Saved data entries

++++++

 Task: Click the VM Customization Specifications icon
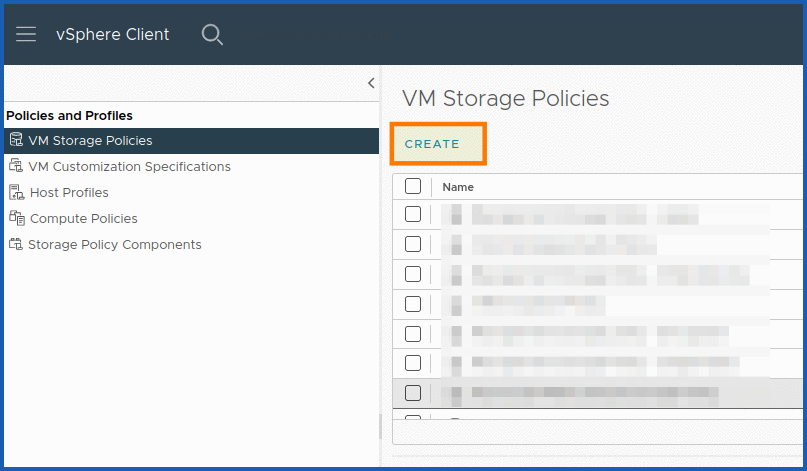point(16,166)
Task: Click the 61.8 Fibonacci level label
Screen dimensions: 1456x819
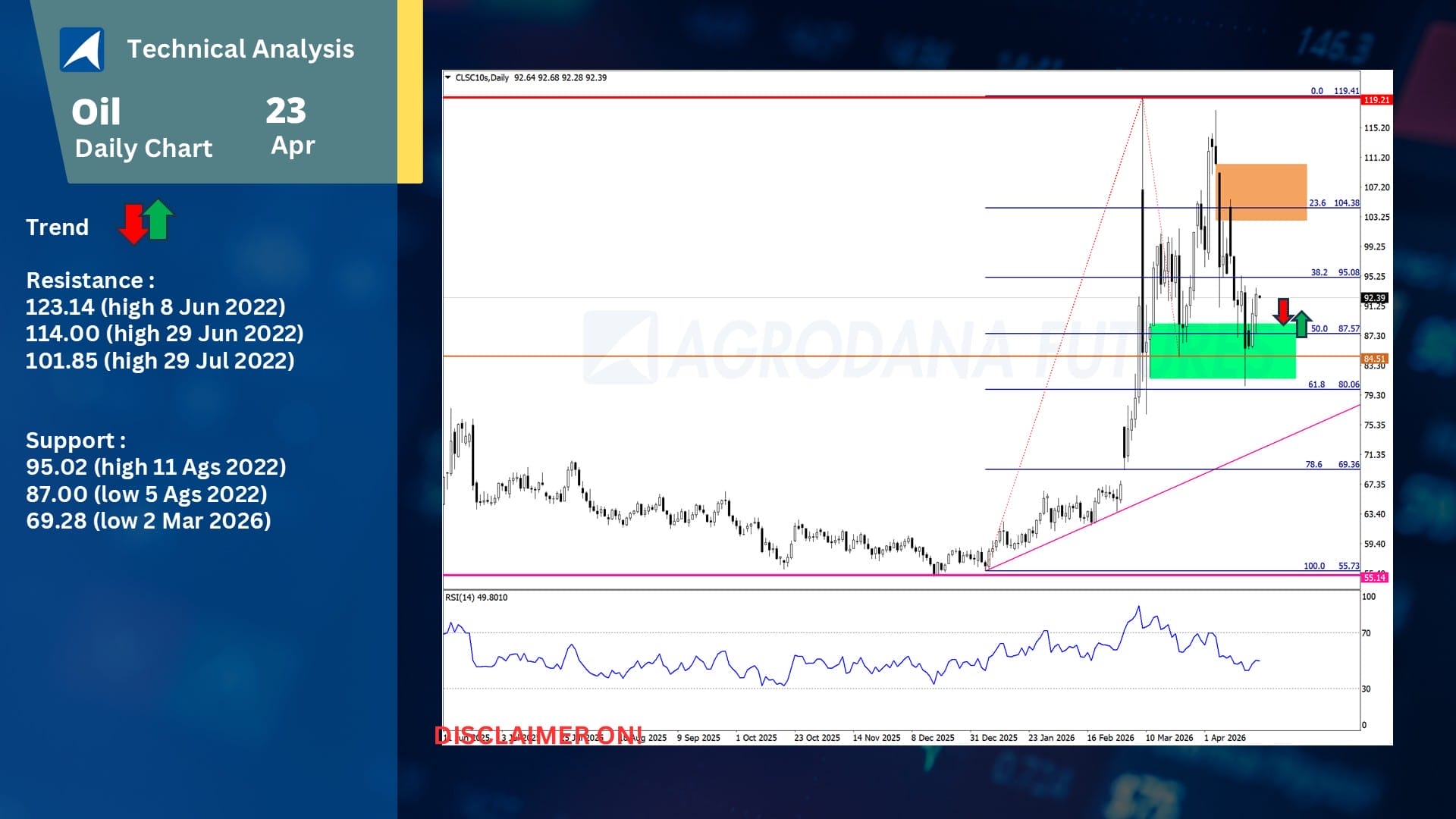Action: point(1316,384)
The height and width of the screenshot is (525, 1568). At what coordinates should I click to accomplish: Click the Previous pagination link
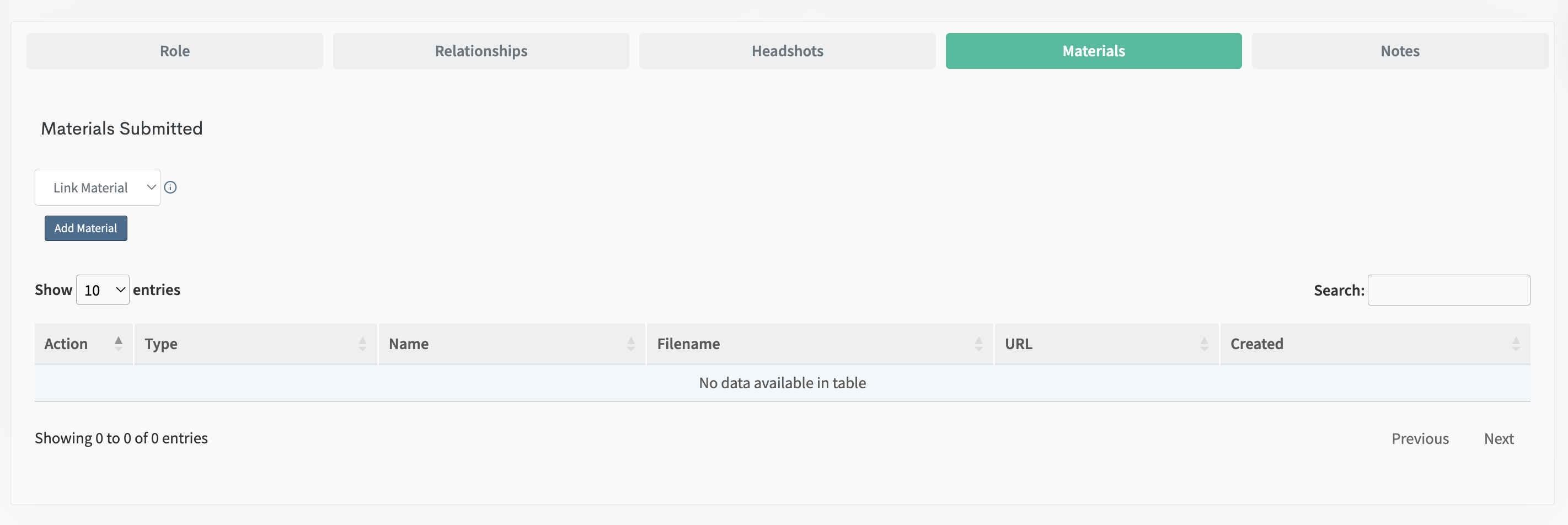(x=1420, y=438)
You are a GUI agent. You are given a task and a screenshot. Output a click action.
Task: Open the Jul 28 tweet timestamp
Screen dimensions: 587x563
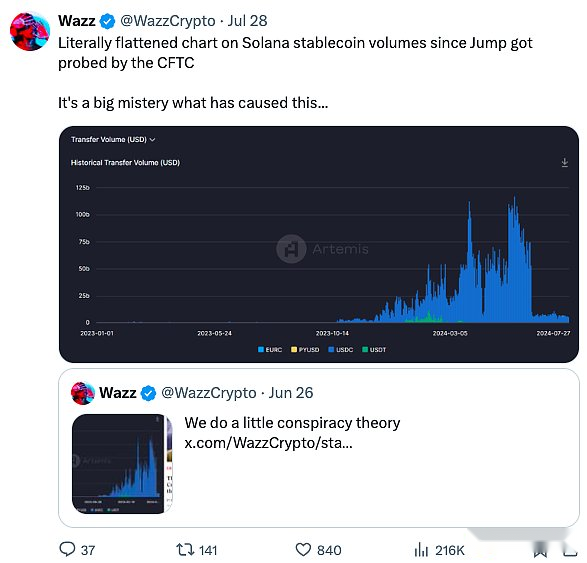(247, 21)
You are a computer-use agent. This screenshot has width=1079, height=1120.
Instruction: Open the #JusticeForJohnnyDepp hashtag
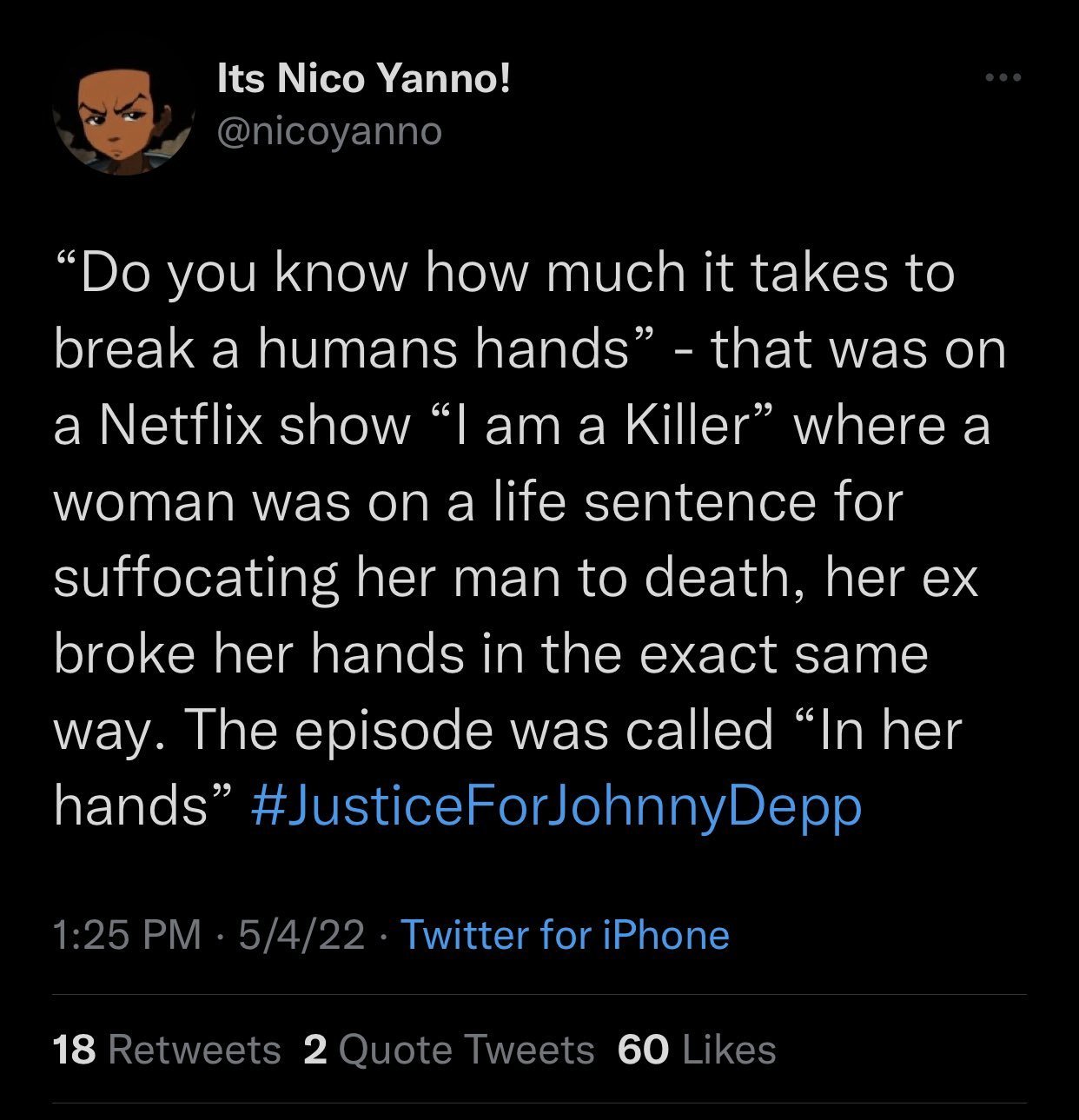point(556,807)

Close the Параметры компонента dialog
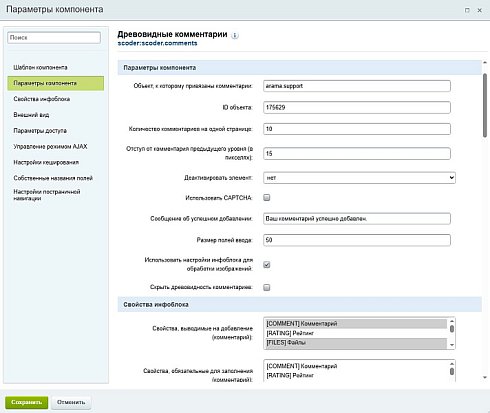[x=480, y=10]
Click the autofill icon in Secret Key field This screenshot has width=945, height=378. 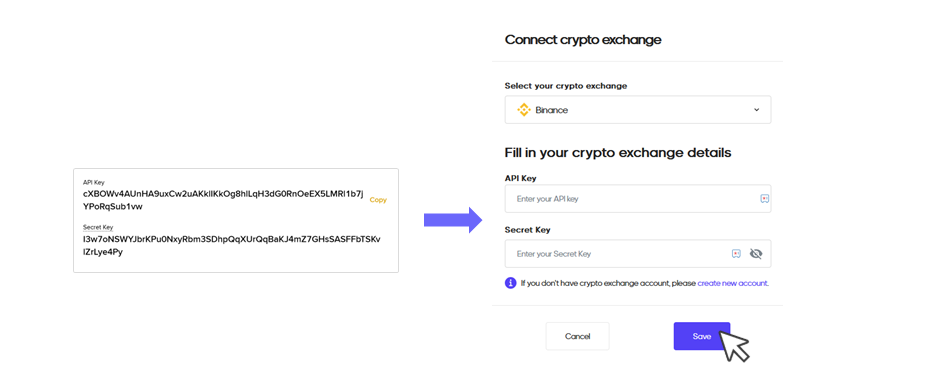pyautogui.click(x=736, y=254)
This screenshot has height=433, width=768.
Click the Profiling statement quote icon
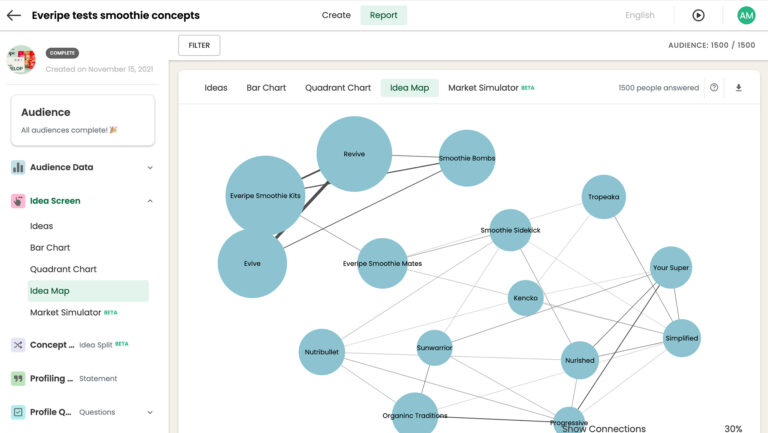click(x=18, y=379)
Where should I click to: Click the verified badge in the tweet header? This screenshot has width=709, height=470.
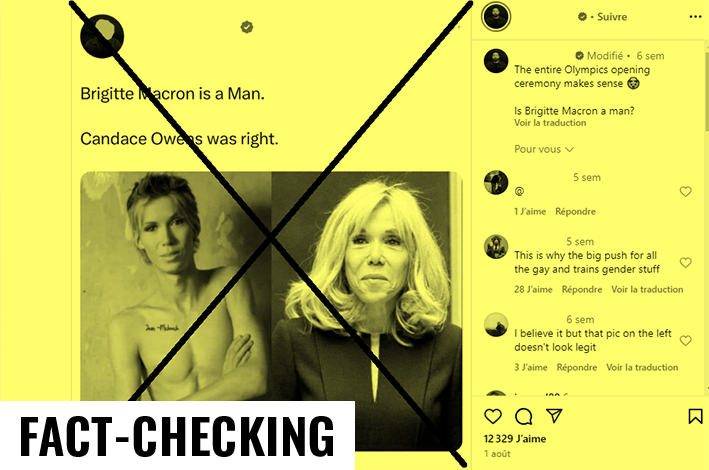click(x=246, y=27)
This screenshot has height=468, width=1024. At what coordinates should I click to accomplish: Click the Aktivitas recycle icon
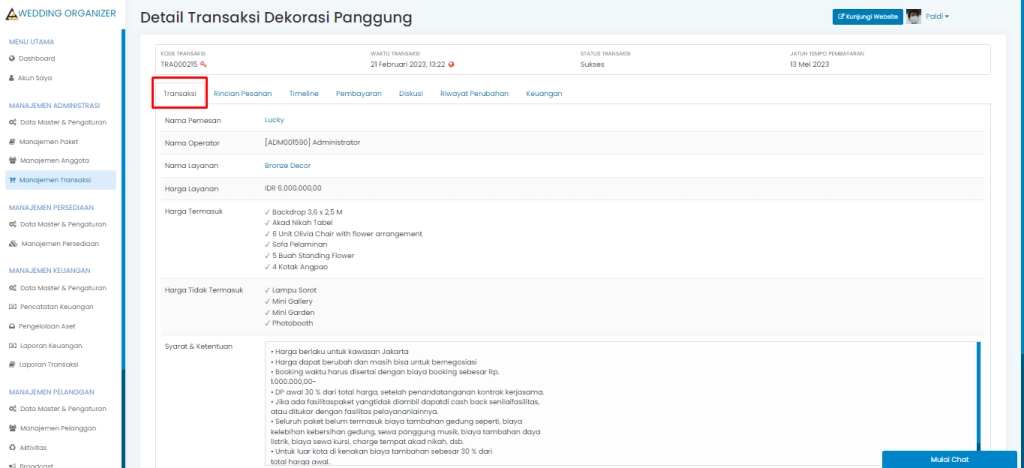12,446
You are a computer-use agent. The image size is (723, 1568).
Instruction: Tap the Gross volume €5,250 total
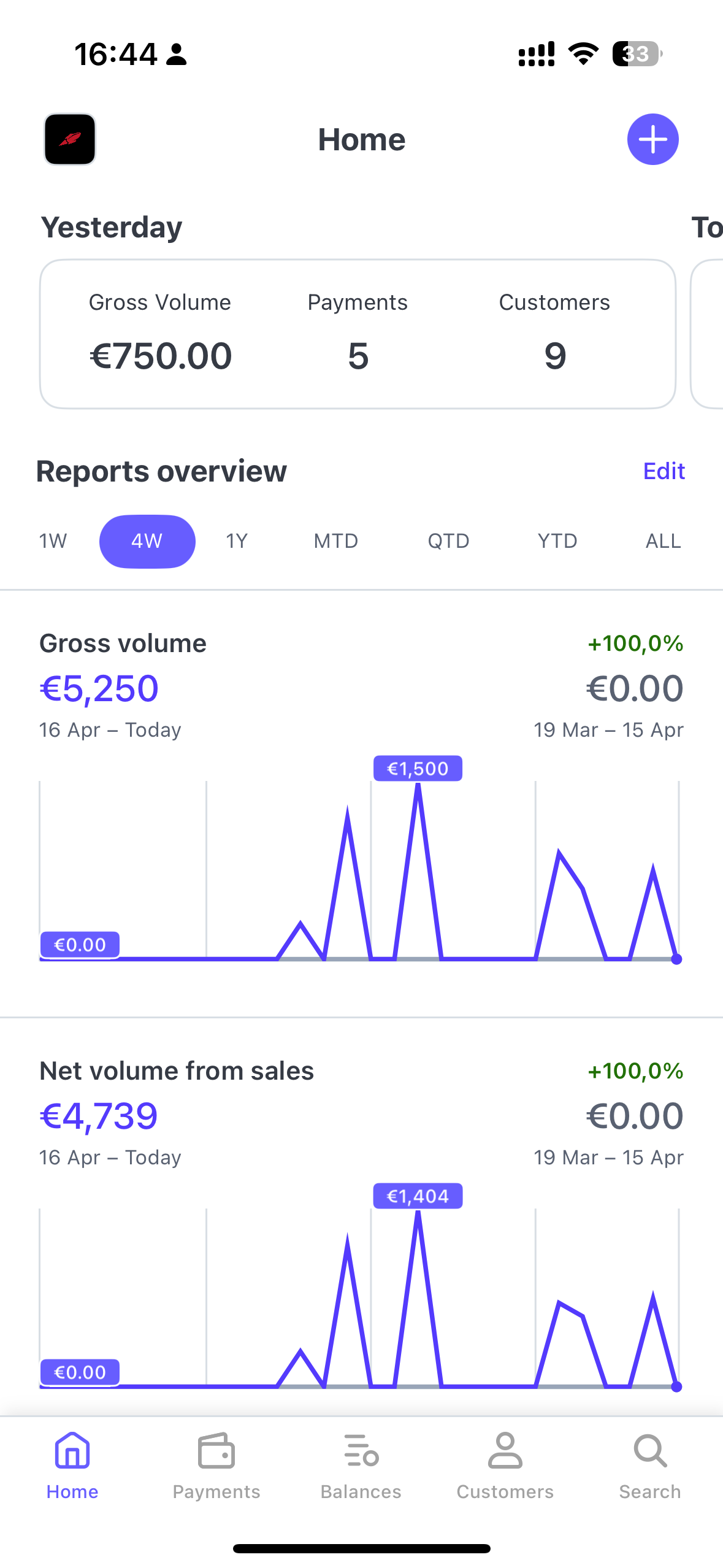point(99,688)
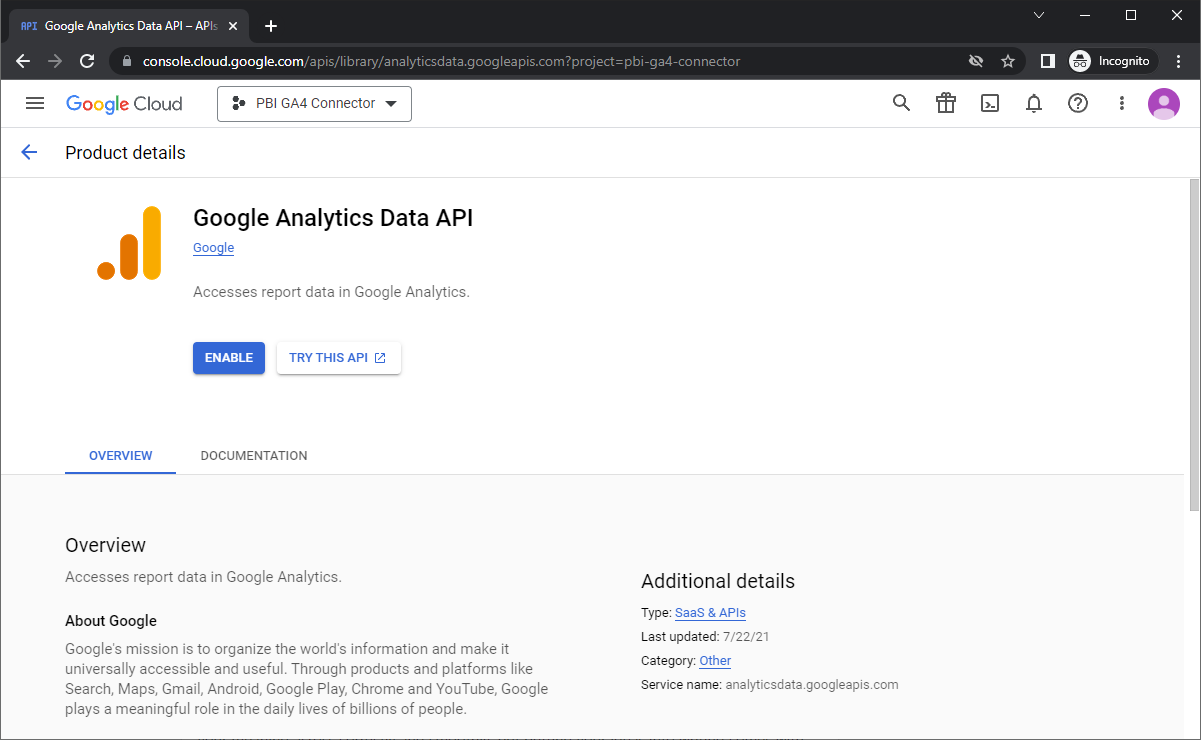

++++++

→ What the task asks
Whenever a line of the data holds the string "agent", pick that line out.

→ Result for this exercise
You are a GUI agent. You are given a task and a screenshot. Output a click action.
You are a computer-use agent. This screenshot has width=1079, height=1120.
You are a computer-use agent. The image size is (723, 1568).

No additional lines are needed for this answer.